The Financial Intelligence Centre (FIC) has reported three Cabinet ministers and two Presidential aides to security agencies for possible prosecution for their involvement in what it has described as ‘dubious’ transactions involving millions of government funds.
According to a report submitted to Zambia Police, Drug Enforcement Commission (DEC) and Anti-Corruption Commission (ACC), the FIC has established evidence of illicit financial transactions and corruption against Infrastructure Minister, Ronald Chitotela, Home Affairs Minister, Stephen Kampyongo, and Information and Broadcasting Minister, Dora Siliya.
FIC has also reported one firm and a number of businessmen of Asian origin to the DEC and the Zambia Police for illicit financial transactions.
The report has also recommended that Special Assistant to the President for Press and Public Relations, Amos Chanda, and political advisor to the President, Kaiser Zulu, be investigated for financial crimes.
Meanwhile, the Centre has also reported notorious lawyer Eric Silwamba, Lewis Mosho and four other lawyers for investigations.
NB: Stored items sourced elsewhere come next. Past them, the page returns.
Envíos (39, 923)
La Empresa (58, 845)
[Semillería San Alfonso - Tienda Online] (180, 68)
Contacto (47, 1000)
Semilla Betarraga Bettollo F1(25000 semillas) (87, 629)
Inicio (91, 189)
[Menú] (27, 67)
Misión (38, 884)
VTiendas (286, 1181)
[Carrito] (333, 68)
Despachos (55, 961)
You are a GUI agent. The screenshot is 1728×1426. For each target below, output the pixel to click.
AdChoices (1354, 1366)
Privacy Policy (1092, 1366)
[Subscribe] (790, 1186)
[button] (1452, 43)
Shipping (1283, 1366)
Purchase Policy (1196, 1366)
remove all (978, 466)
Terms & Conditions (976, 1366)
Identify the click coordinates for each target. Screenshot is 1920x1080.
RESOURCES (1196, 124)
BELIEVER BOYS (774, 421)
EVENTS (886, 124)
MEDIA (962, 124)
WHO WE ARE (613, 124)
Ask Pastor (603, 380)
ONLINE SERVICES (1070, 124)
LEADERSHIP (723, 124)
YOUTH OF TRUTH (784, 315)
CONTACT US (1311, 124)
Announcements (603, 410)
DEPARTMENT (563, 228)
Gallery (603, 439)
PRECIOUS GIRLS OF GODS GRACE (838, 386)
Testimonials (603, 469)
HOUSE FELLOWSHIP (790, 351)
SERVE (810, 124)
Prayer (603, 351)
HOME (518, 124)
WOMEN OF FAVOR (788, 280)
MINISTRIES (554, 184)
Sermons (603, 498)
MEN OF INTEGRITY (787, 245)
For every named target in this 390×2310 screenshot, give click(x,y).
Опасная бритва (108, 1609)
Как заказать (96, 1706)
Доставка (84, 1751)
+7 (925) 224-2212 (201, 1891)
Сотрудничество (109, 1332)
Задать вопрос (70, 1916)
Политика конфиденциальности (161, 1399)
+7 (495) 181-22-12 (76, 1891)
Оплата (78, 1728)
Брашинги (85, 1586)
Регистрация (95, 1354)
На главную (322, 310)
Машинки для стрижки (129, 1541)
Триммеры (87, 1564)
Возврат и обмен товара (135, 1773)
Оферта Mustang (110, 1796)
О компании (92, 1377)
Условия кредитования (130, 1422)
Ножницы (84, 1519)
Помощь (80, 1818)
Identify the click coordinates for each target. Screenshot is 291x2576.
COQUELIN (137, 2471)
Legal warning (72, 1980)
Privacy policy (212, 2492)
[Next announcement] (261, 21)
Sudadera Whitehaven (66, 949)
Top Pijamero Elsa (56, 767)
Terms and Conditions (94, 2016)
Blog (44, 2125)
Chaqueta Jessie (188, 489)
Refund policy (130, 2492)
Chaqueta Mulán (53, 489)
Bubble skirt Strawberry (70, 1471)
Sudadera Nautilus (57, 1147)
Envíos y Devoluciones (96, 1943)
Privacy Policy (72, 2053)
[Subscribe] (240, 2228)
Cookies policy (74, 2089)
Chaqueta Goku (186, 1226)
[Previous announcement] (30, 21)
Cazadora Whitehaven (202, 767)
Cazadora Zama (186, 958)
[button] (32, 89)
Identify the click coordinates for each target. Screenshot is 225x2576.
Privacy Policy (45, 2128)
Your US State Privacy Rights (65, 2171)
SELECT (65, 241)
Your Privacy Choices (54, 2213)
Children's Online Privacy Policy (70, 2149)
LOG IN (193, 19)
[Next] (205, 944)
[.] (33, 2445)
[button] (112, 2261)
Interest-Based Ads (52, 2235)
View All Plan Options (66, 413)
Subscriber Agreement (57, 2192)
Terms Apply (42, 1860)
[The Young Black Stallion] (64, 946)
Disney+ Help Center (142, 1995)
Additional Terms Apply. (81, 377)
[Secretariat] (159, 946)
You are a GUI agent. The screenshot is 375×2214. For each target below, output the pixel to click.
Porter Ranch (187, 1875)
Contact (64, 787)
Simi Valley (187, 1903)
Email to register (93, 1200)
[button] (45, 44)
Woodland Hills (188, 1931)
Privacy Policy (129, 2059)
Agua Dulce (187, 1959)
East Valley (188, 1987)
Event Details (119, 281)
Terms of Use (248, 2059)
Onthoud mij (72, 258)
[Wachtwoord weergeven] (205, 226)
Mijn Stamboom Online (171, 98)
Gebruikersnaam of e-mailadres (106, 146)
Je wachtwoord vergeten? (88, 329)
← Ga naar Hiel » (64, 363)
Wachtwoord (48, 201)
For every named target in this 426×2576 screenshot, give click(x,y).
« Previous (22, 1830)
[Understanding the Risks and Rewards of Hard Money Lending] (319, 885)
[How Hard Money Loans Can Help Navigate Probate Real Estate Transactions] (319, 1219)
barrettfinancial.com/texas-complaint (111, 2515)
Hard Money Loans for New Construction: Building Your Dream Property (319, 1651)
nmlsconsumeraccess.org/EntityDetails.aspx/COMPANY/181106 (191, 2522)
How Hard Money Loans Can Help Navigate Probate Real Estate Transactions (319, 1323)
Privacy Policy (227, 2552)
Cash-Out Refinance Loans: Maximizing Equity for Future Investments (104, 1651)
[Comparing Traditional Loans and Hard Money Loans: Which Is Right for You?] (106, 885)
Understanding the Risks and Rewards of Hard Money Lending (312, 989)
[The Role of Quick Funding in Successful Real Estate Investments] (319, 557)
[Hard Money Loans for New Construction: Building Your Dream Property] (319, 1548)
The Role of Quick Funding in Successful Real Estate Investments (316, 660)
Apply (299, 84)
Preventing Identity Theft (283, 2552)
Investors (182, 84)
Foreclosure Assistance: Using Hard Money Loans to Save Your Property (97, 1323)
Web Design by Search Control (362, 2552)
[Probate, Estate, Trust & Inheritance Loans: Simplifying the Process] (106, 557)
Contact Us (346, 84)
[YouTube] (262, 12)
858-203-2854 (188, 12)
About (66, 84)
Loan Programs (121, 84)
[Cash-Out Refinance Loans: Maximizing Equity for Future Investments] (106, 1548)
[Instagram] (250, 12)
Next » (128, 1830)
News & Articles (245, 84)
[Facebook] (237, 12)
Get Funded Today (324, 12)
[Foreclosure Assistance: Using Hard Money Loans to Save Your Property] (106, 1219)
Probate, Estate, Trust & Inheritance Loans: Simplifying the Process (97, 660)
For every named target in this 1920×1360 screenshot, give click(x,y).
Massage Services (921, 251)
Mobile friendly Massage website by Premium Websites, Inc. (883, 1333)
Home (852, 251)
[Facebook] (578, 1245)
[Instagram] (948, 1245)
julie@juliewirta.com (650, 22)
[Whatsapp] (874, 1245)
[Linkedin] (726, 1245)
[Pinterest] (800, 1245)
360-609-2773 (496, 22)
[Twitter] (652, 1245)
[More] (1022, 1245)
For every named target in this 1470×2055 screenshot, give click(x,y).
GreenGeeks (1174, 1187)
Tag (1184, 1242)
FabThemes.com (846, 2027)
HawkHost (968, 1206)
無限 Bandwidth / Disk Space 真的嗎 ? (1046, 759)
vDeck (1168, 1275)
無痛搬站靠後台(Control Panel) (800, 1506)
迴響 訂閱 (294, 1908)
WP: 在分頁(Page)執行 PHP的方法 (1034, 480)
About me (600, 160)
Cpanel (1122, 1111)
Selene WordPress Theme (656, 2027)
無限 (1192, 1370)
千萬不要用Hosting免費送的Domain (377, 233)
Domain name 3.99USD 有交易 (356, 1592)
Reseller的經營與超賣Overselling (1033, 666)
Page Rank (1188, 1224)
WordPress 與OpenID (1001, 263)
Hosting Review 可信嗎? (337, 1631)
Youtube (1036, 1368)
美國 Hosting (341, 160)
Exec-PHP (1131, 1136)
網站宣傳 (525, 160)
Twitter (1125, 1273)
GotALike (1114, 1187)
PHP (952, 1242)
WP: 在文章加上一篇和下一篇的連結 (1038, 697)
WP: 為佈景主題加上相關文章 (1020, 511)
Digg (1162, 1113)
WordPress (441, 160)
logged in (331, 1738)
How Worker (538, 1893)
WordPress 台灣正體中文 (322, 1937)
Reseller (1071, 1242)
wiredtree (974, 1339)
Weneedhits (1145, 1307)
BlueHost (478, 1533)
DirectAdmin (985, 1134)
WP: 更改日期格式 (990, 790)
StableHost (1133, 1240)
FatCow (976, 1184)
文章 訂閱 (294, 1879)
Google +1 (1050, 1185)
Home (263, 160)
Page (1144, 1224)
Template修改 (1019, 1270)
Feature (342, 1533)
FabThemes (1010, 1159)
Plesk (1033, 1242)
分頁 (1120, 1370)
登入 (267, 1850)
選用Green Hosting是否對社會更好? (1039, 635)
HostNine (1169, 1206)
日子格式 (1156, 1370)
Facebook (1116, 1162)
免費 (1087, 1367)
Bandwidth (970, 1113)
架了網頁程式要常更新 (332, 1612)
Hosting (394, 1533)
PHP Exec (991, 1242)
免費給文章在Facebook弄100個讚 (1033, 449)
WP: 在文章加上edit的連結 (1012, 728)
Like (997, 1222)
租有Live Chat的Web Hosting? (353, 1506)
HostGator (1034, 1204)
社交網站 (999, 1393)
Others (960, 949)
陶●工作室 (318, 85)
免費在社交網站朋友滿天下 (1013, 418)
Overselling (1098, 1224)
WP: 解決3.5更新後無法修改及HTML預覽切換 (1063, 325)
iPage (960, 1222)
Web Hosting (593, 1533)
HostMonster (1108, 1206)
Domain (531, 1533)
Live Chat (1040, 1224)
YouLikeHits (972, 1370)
FIC has indicated that the two lawyers are said to have been conduits of illicit money from government which they laundered using their law firms and private companies.
The report also pointed out that Lawyer Silwamba has been using his firm for money laundering and corruption.
Under the category of findings of Designated Non-Financial Business and Professionals (DNFBP’s), the Centre says legal firms are increasingly being used as vehicles for money laundering.
The source said it was saddening that all the three security wings were failing to make arrests when the Centre has provided enough evidence.
“Zambians need to demand action from the security wings. These people must be arrested and prosecuted immediately,” the source revealed.
In the cases analysed by the FIC during 2017, approximately ZMW 50 million ($10million) illicit funds were channeled through lawyers’ accounts.
By law, banks are required to report any suspicious money transactions to the FIC. When the Centre receives such reports, it analyses them and when satisfied that a financial crime has been committed, the Centre is required to file such reports to the police for further investigations and prosecution.